Radyo mühendisliğinde parametrik direnç R(t), parametrik endüktans L(t) ve parametrik kapasitans C(t) yaygın olarak kullanılmaktadır.

Parametrik direnç R(t) için, kontrol edilen parametre diferansiyel eğimdir.

Parametrik direncin bir örneği, kapısına bir kontrol (heterodin) alternatif voltajın uygulandığı bir MOS transistörünün kanalıdır. u Г (t). Bu durumda, drenaj kapısı karakteristiğinin eğimi zamanla değişir ve bağımlılığa göre kontrol voltajıyla ilgilidir. S(t) = S. Modüle edilmiş sinyalin voltajı da MOS transistörüne bağlıysa sen (t), daha sonra akımı ifadeyle belirlenir

En yaygın olarak kullanılan parametrik dirençler, sinyallerin frekansını dönüştürmek için kullanılır. Heterodinleme, üçüncü frekansın salınımlarını elde etmek için farklı frekanslardaki iki sinyalin doğrusal olmayan veya parametrik olarak karıştırılması işlemidir, bunun sonucunda orijinal sinyalin spektrumu kaydırılır.

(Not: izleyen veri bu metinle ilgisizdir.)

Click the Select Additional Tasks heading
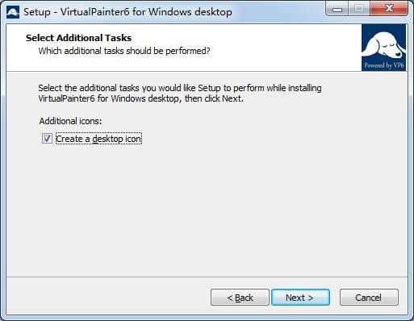78,38
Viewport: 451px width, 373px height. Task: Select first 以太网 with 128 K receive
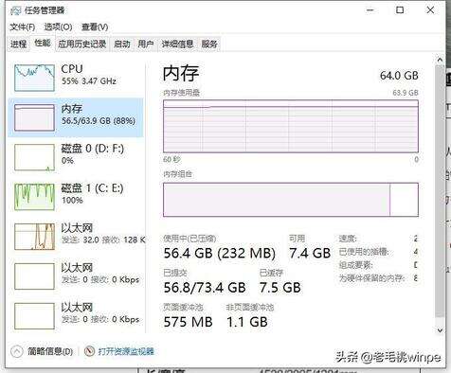pos(76,236)
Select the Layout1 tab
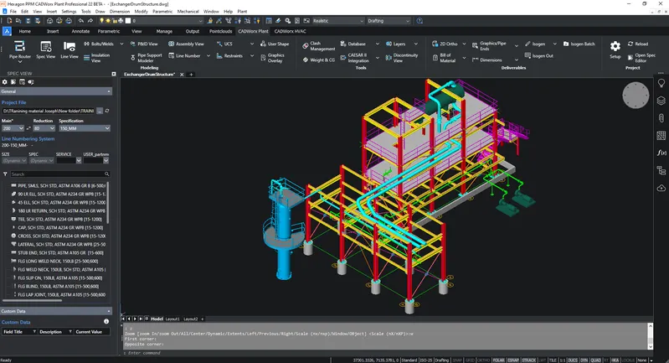669x363 pixels. 172,319
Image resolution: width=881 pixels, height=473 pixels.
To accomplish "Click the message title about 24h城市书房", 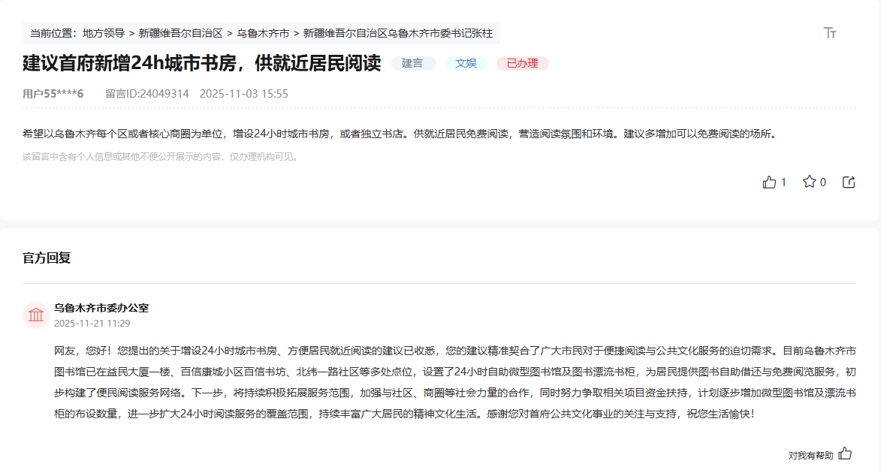I will pyautogui.click(x=202, y=63).
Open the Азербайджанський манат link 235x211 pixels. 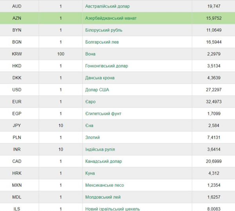tap(111, 18)
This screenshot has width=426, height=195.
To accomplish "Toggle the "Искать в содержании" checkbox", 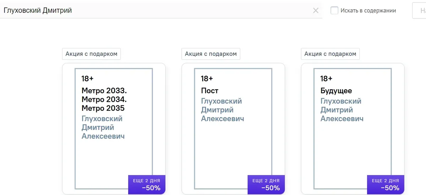I will coord(334,11).
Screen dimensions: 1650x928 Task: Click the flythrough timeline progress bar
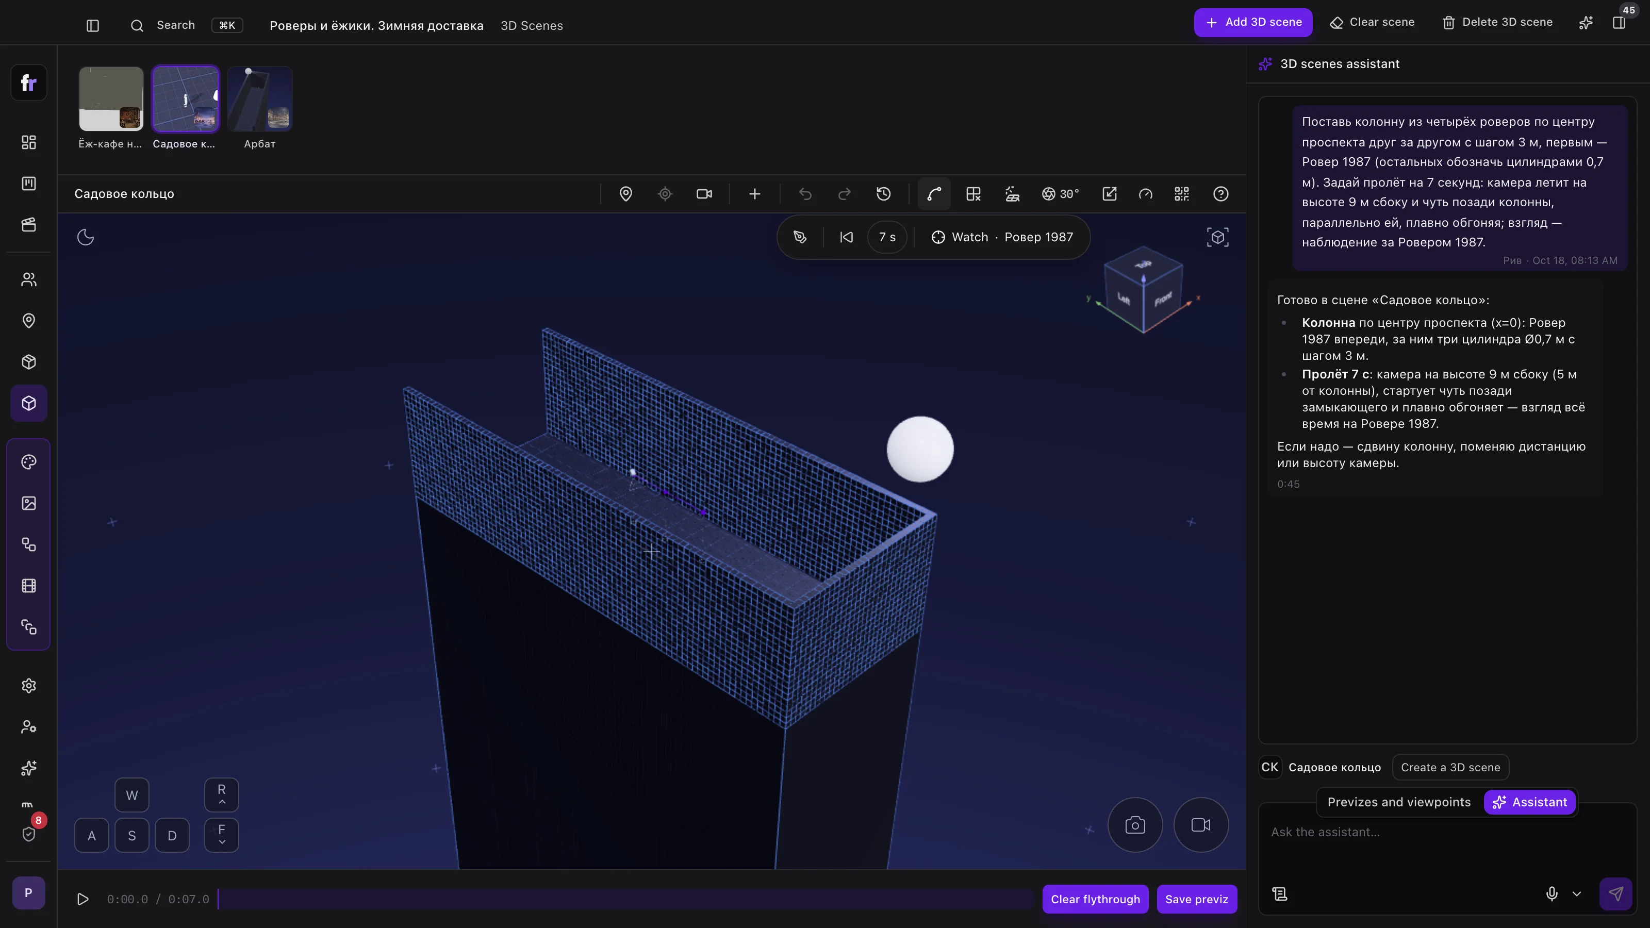625,899
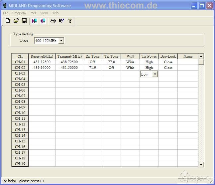Click the Receive(MHz) column header

(42, 56)
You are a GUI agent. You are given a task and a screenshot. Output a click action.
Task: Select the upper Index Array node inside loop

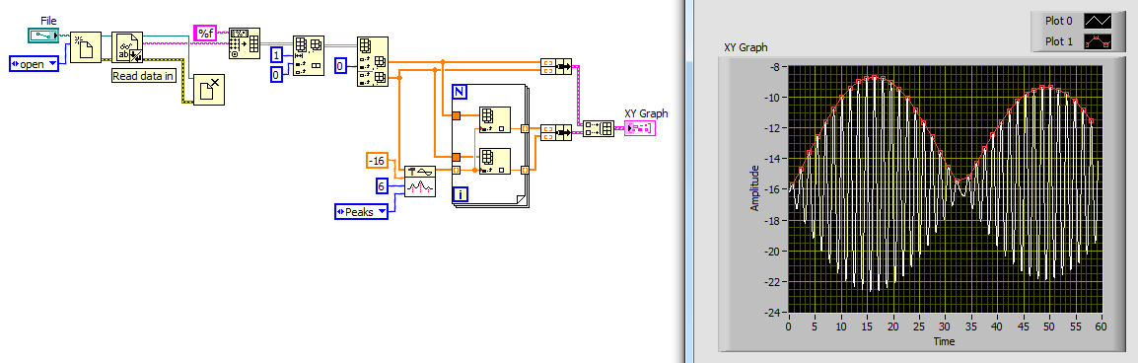[x=495, y=121]
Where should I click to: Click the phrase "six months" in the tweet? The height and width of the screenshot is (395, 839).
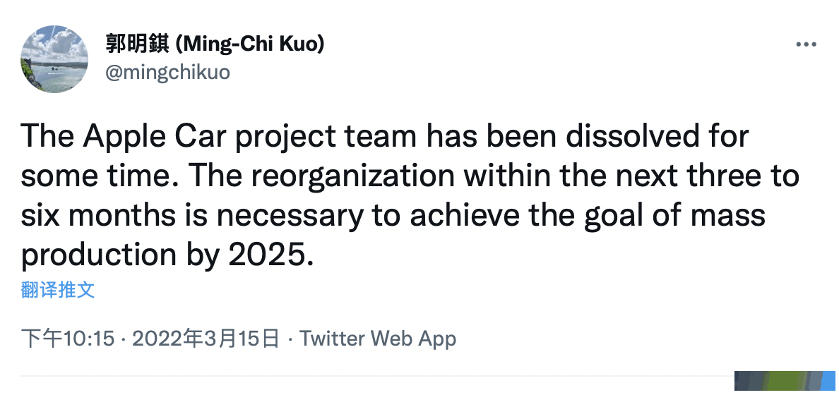(x=98, y=215)
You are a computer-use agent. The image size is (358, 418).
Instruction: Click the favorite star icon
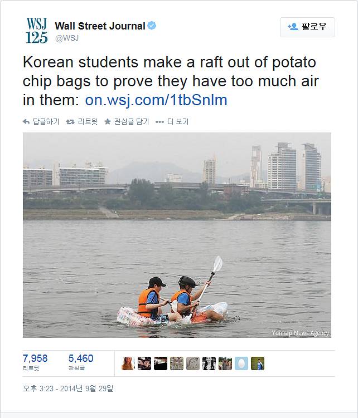(x=108, y=121)
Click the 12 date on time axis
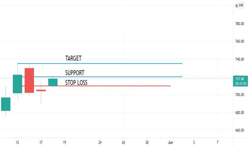 (17, 142)
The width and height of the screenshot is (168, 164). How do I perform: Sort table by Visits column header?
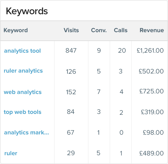pyautogui.click(x=71, y=30)
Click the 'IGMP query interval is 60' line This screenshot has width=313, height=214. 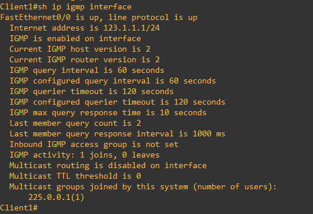(87, 71)
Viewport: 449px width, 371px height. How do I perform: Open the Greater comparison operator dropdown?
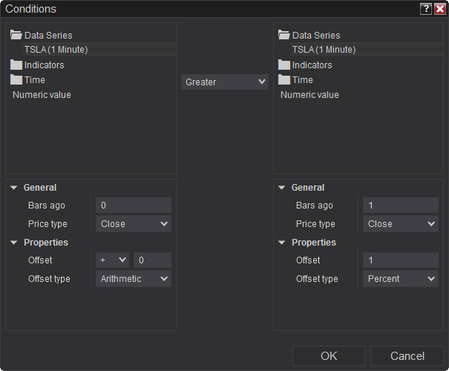point(225,82)
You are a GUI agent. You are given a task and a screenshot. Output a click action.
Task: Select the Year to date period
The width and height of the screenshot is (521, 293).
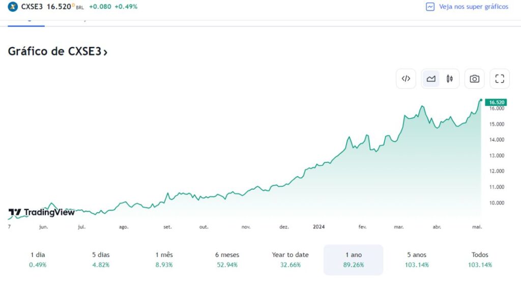click(290, 259)
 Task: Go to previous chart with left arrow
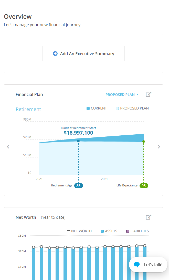[8, 147]
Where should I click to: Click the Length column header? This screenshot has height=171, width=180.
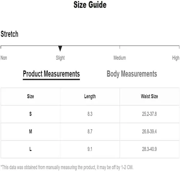click(x=90, y=96)
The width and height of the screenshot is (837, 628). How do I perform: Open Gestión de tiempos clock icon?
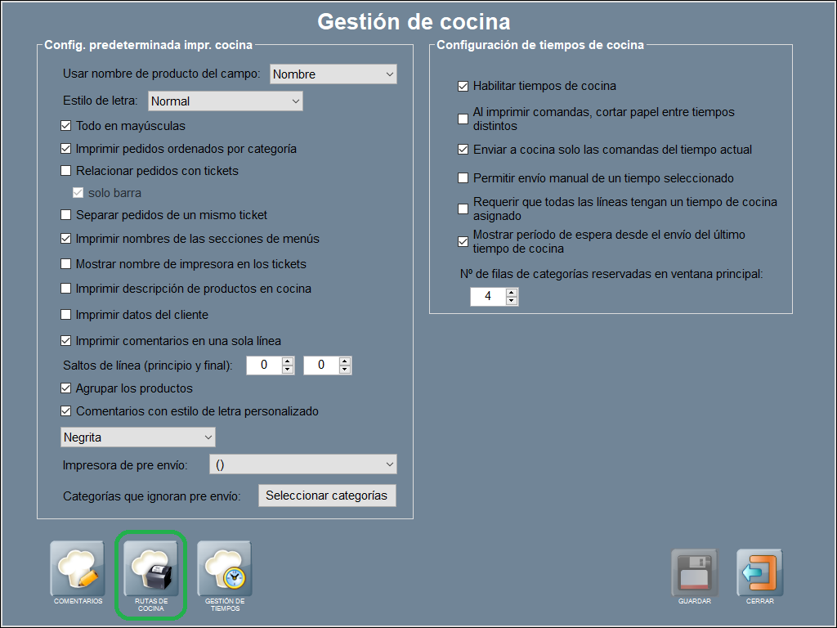click(224, 569)
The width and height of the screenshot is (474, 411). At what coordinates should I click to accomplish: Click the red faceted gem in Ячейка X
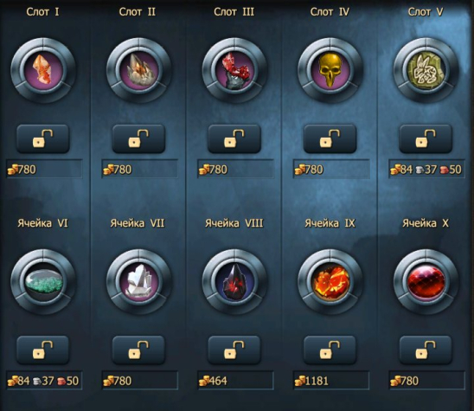point(426,282)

Pirinç. 24. Frekans dönüştürücünün blok şeması

Frekans dönüştürücü (Şekil 24) bir karıştırıcıdan (CM) - bir parametrik elemandan (örneğin, bir MIS transistörü, varikap, vb.), bir yerel osilatörden (G) - frekansı ωg olan bir yardımcı harmonik osilatörden oluşur. karıştırıcının ve bir ara frekans filtresinin (IFF) parametrik kontrolüne hizmet eder - bir bant geçiren filtre

Tek tonlu bir AM sinyalinin spektrumunu aktarma örneğini kullanarak bir frekans dönüştürücünün çalışma prensibini ele alalım. Bir heterodin voltajının etkisi altında olduğunu varsayalım.

MOS transistör karakteristiğinin eğimi, yasaya göre yaklaşık olarak değişir

burada S 0 ve S 1 - sırasıyla karakteristik eğimin ortalama değeri ve ilk harmonik bileşeni. AM sinyali mikserin dönüştürücü MIS transistörüne ulaştığında

çıkış akımının alternatif bileşeni şu ifade ile belirlenecektir:

Frekansın, parametrik dönüştürücünün ara frekansı olarak seçilmesine izin verin.